Sèvres (manufacture de),

établissement créé à Vincennes en 1738, et installé à Sèvres en 1756, qui produit une porcelaine de renommée mondiale.

La production de porcelaine tendre s'est perfectionnée en France entre 1675 et 1730, mais le secret de la porcelaine dure, connu des Chinois depuis le VIIIe siècle, n'a été découvert en Europe qu'en 1709, à Meissen, en Saxe. Soucieux de limiter les importations saxonnes, chinoises et japonaises, le contrôleur général Philibert Orry finance en 1738 un atelier de recherche installé dans les dépendances du château de Vincennes. Après plusieurs échecs, naît en 1745 une compagnie privée subventionnée, dotée du monopole de fabrication des porcelaines « de même qualité que celles qui se font en Saxe ». Pour la sauver de la faillite, la Pompadour la fait transformer en une Manufacture royale (1753), toujours privée, mais dont le roi possède le tiers des parts.
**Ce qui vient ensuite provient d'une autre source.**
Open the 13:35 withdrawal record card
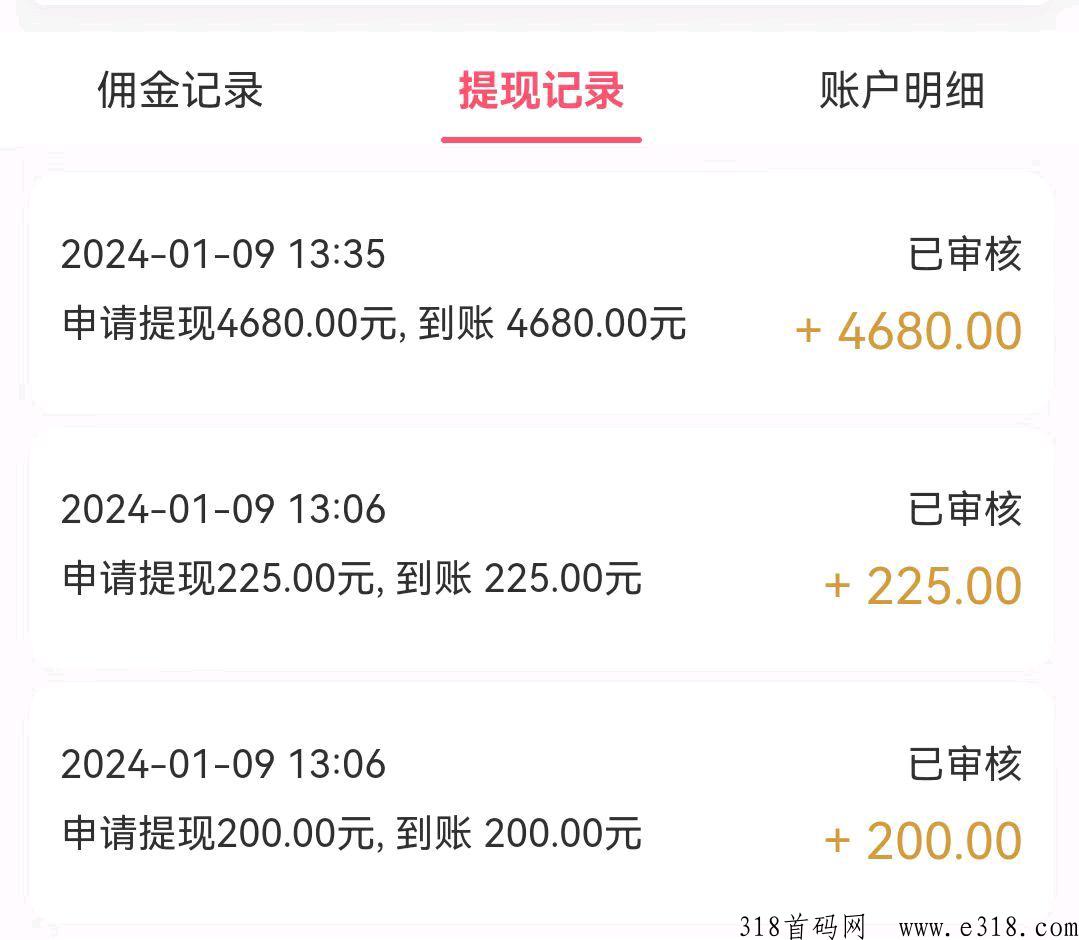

Elle est transférée à Sèvres en 1756, entre Paris et Versailles, dans une longue bâtisse élevée par Perronet (et qui a ensuite abrité l'École normale supérieure de jeunes filles de 1881 à 1940, puis le Centre international d'études pédagogiques) ; des bâtiments annexes sont construits à Crécy, près de Dreux. À la suite de nouvelles difficultés financières, le roi s'en rend propriétaire en 1759 ; ses 250 ouvriers, au statut privilégié (chimistes, sculpteurs, modeleurs, enfourneurs, peintres, décorateurs, etc.), répondent, dans cette « usine » modèle, aux nombreuses commandes de la cour, parmi lesquelles un service royal de 1 733 pièces. Les motifs, dessinés par des artistes réputés (Boucher), les fines dorures et ciselures, la variété des couleurs, puis les biscuits (statuettes non émaillées) à partir de 1751, la font apprécier des souverains étrangers et des riches particuliers, qui visitent sa galerie d'exposition ou passent commande aux grands marchands-merciers parisiens. Elle devient la première manufacture de porcelaine d'Europe, et les cadeaux royaux - pièces de Sèvres offertes aux hôtes de marque de la France - en font un instrument diplomatique.

À partir de 1768, Sèvres s'approvisionne en kaolin de Saint-Yrieix (Limousin), comme le font d'autres manufactures qui, protégées par des membres de la famille royale et installées à Paris, Orléans, Limoges ou Marseille, commencent, après 1780, à entamer son monopole. La perte de sa clientèle lors de la Révolution est catastrophique pour cette fabrique d'objets de luxe ; mais, en 1793, Catherine II de Russie la sauve de la faillite, en réglant le solde d'une commande d'un service de 755 pièces qu'elle avait passée en 1777.